Donation to University of Sydney to shake up architectural education

The University of Sydney’s School of Architecture, Design and Planning is hoping to use a “significant” endowment to shake up architectural education by bringing high-profile, practicing, national and international architects into the architecture studio.

The endowment, which is of “significant” but unspecified size, comes from architect Sustan Rothwell and property developer Garry Rothwell.

“This is really a pretty big kind of thing,” said John Redmond, dean of the School of Architecture, Design and Planning. “This is not just a normal chair, it’s a whole program that they’re funding.”

Redmond said that the Rothwells approached the university with a number of concerns about recent trends in Australian architecture. Among these was a frustration that a string of recent, prominent architecture competitions held across Australia had resulted mostly in winners from large international firms.

“In the past, young architectural practices often went in for these competitions and that was how they got started,” said Redmond. “They’d win and they’d build their practice from there.”

“What we’ve seen instead [since then] is the big national, and often international practices winning them.”

While Redmond acknowledges that this trend is partially the result of a variety of structural and economic factors, the Rothwells also questioned whether architectural education in Australia puts architects-in-training in a good place to have a proper go at significant design competitions.

“They also felt that maybe studio education in universities wasn’t empowering these students enough in design. It wasn’t giving them […] the level of innovation that would allow them to be winners.”

While the details are still being hammered out, the plan is to use the endowment to establish a number of fractional positions that would be filled by a major international architect, a major national architect, and a third person who would coordinate and plan the program as a whole. The endowment would also be used to fund and provide stipends to a number of students in the University of Sydney’s new design PhD program, who would be mentored by these practicing architects.

“We’re talking to some really major figures about being involved in this program,” said Redmond, “The idea is not to kind of make these people part of the academy – the people we’re choosing as chairs are people at the cutting edge of architecture.”

Redmond hopes that the program might help to reconnect the academic architectural research done in universities with the work done in professional practice, something he observes as having suffered in the past few decades.

“The fundamental issue is that architecture suffered in the modern research university,” he said. “If you looked around at professional programs about 40 to 50 years ago – ones like architecture, law and business – you’d find that most of the staff members were basically practitioners that might have spent half of their time in the industry and half of their time in the university.
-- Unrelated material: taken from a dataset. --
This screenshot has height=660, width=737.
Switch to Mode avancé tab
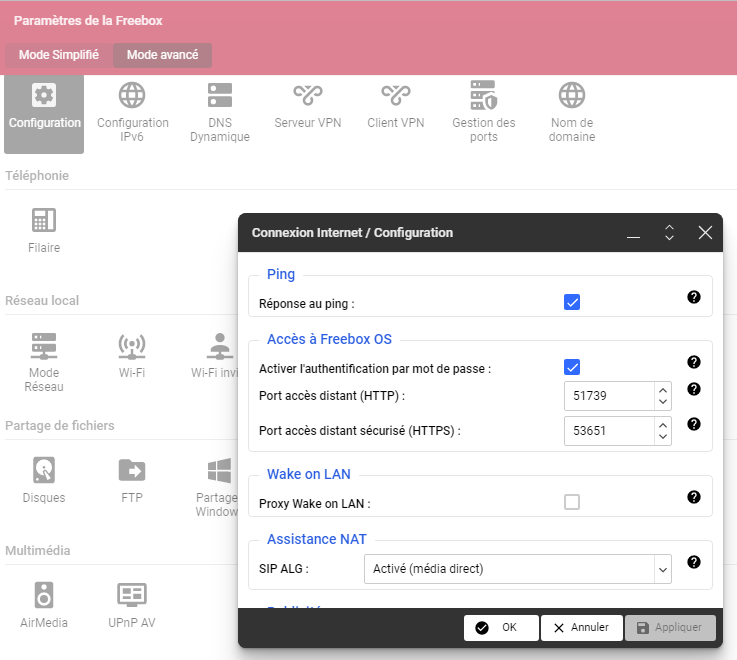click(x=162, y=55)
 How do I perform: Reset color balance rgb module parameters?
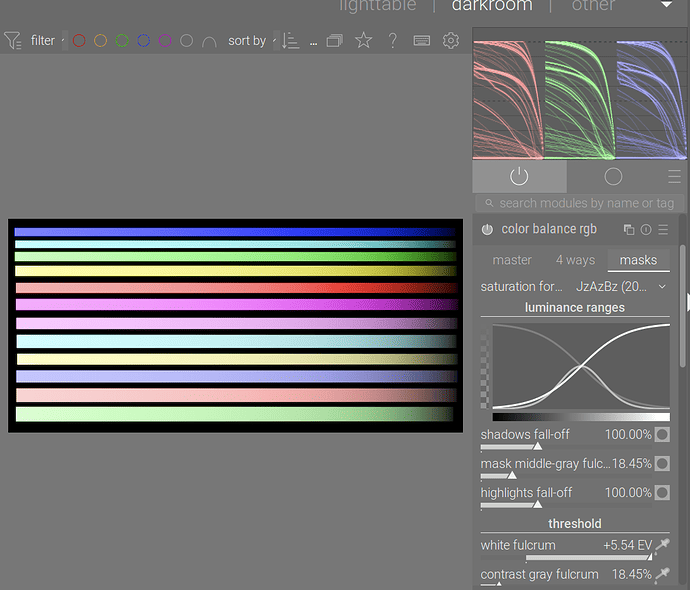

“There’d be a few scholarly people writing books, but by-and-large most of the people teaching would be these people who would come into the academy but were really professional practitioners.”

Redmond believes that while other fields have developed a successful “back and forth” between academia and professional practice in the decades since, this hasn’t happened in architecture.

“For reasons that are complex, but are partly due to a failure of the whole field to re-conceptualize professional and research practice, [architectural researchers] went to all the areas that were academically respectable – architectural history, social science and technology, for example.

“Nobody did any research in the core of architecture – they do the “about” architecture and the “for” architecture, but nobody did any research in architecture.”

He added that while research is conducted by practices, “it’s always kept as confidential IP. There’s no public critique of it, there’s no university critique of it, and there’s no discussion of it so that you get a whole body of knowledge building up as you do, for instance, in medicine.”

Redmond said that his eventual hope is that the program, if successful, might result in Australian architecture schools making more space for architecture researchers with one foot still in the field.